Monday, December 15, 2025

Friends in Arcadia

I finished reading my list for year 9 yesterday. We have big plans for Christmas week, and I have some sleep to catch up on, so I thought I’d try to write about two books in one post today. That strategy hasn’t saved time in the past, but I’m determined today!

First up is Aelred’s Spiritual Friendship. Aelred of Rievaulx, a twelfth-century monk, loved Cicero’ treatise On Friendship but regretted the world not having a guide to friendship with specifically Christian content because, as he says, without Christ true friendship is not possible. I loved reading through this happy little book of medieval philosophy. Aelred portrays a friendship based on complete trust and mutual enjoyment of good things. For such a relationship, he says, one must select candidates and “test” them (through observation!) before approving them. Reject the irascible, the unstable, the suspicious, and the verbose, he advises. But if a person passes the test and becomes your friend, stick by that friend in almost all circumstances. Even if he plots treason, warn the state quickly, but don’t give up your friendship. Notice that the commandment of love is perfectly compatible with sending your friend to prison (for his good and the safety of the community). But, wow! If a traitorous plot doesn’t end friendship, can anything? Yes, Aelred tells us. My heart thudded when I read these words describing a sadly familiar feeling: “Nothing tortures the spirit more than abandonment or attack by a friend.” Your friend can become a former friend through five means: slander, reproach, pride, betrayal of secrets, or a “treacherous blow.” Even should such a heart-breaking split occur, though, out of respect for the former friendship, one must still be ever willing and ready to offer help and advice if asked for. What a lovely guide for a world filled with broken, self-centered, cruel beings!
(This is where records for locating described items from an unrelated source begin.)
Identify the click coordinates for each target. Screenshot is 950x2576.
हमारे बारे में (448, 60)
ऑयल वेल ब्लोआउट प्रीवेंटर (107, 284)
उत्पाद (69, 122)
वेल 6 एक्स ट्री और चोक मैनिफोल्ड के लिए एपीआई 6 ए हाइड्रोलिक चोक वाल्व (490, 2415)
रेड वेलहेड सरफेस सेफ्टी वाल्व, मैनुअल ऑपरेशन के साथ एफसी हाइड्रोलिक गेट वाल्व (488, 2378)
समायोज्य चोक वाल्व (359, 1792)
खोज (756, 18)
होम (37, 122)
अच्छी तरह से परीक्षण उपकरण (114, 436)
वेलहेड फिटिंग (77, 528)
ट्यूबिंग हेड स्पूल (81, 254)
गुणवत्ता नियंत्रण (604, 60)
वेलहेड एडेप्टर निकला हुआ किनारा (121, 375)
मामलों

Now I must say a few words about Sir Philip Sidney’s Arcadia. I’ll avoid the story of trying to figure out whether I was buying the “Old Arcadia” or the “New Arcadia.” I got a Complete Works on Kindle and read the longer of the two options. If you’re ever in the mood for a 600-page, 16th-century pastoral, I recommend you do the same. I will warn you, though. I found Sidney a little harder to understand than either Chaucer or Mallory in their original language and spelling. There may be translations into modern English, but, as I hinted at before, I don’t know which of those contain the short, original version or the “director’s cut” that he produced later in his life. 

I enjoyed the story a lot. It felt like reading a novel-length narration of a Shakespeare story, and for good reason: it includes a lot of bits and pieces that commonly made their way into stories and plays back then. Take the case of young Pyrocles, who disguises himself as a girl named Zelmane (for reasons I never really fully bought). The king of Arcadia falls in love with “her,” and the queen, seeing through the disguise, falls in love with Pyrocles. This part reminded me of Twelfth Night. So Pyrocles attempts to solve his problem and theirs by inviting them both to a tryst in a cave at night. This part reminded me of any number of Shakespeare comedies. Pyrocles’ plot doesn’t unfold according to plan, of course, and Sidney gets another hundred pages out of the mix-up. There are shipwrecks and rescued princesses and love potions — OK, speaking of heartbreak, yesterday’s tragic news makes me think I couldn’t come up with a list better than the one we hear from Peter Falk’s “Grandpa”: It has “fencing, fighting, torture, revenge, giants, monsters, chases, escapes, true love, miracles . . . .” Not so much with the monsters, but everything else fits perfectly. If I didn’t have family coming and last-minute Christmas duties and a new reading list to start in two weeks, I’d start reading Arcadia all over again right now. Maybe instead, I should go watch The Princess Bride.